Os dois terremotos, de magnitudes 7,2 e 7,5, foram seguidos por pelo menos 430 réplicas, dificultando as operações de busca e aumentando o risco para bombeiros, militares e voluntários. Novos tremores, inclusive um de magnitude 4,9 registrado na sexta-feira (26), mantêm parte da população em alerta e impedem o retorno de milhares de famílias às suas residências.
A tragédia provocou o colapso de prédios residenciais, hospitais, escolas e da infraestrutura básica em diversas cidades, especialmente na região norte do país. Em vários municípios ainda há falta de energia elétrica, água potável e comunicações, enquanto abrigos improvisados recebem milhares de desabrigados. As autoridades afirmam que o número de vítimas ainda pode aumentar à medida que novas áreas isoladas sejam alcançadas pelas equipes de resgate.

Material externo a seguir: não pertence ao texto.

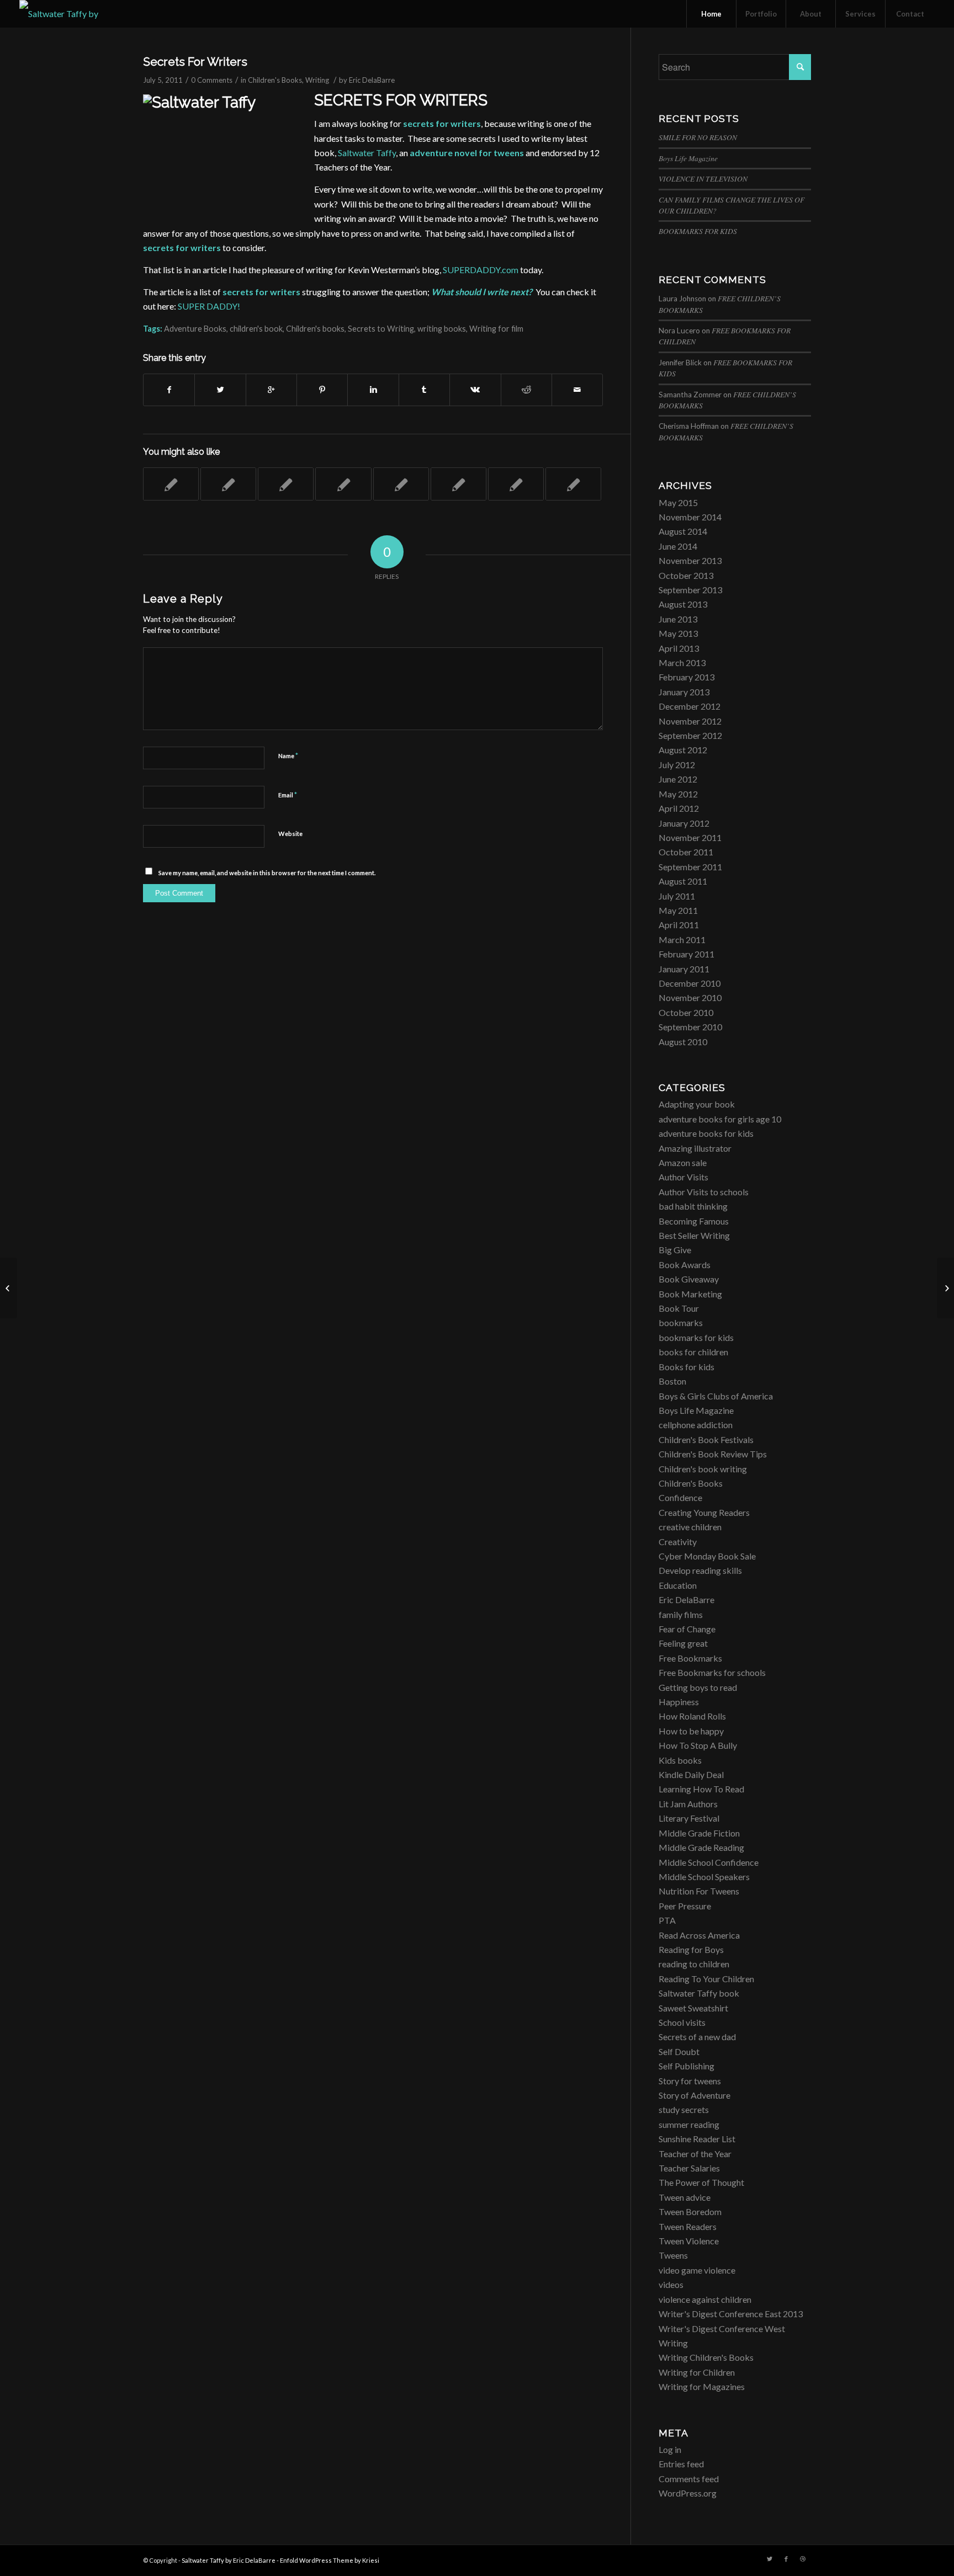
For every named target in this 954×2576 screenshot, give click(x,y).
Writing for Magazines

O Brasil mantém atuação na operação humanitária. O governo brasileiro enviou equipes especializadas de busca e salvamento, hospital de campanha, medicamentos, purificadores de água e toneladas de suprimentos para auxiliar as autoridades venezuelanas. O Ministério das Relações Exteriores também confirmou a morte de dois brasileiros na tragédia e presta assistência consular às famílias das vítimas.
Especialistas alertam que, após a fase inicial de resgate, o maior desafio será evitar uma crise sanitária. A destruição de hospitais, a escassez de água tratada e o grande número de desabrigados aumentam o risco de surtos de doenças infecciosas e dificultam o atendimento aos feridos, exigindo apoio internacional contínuo.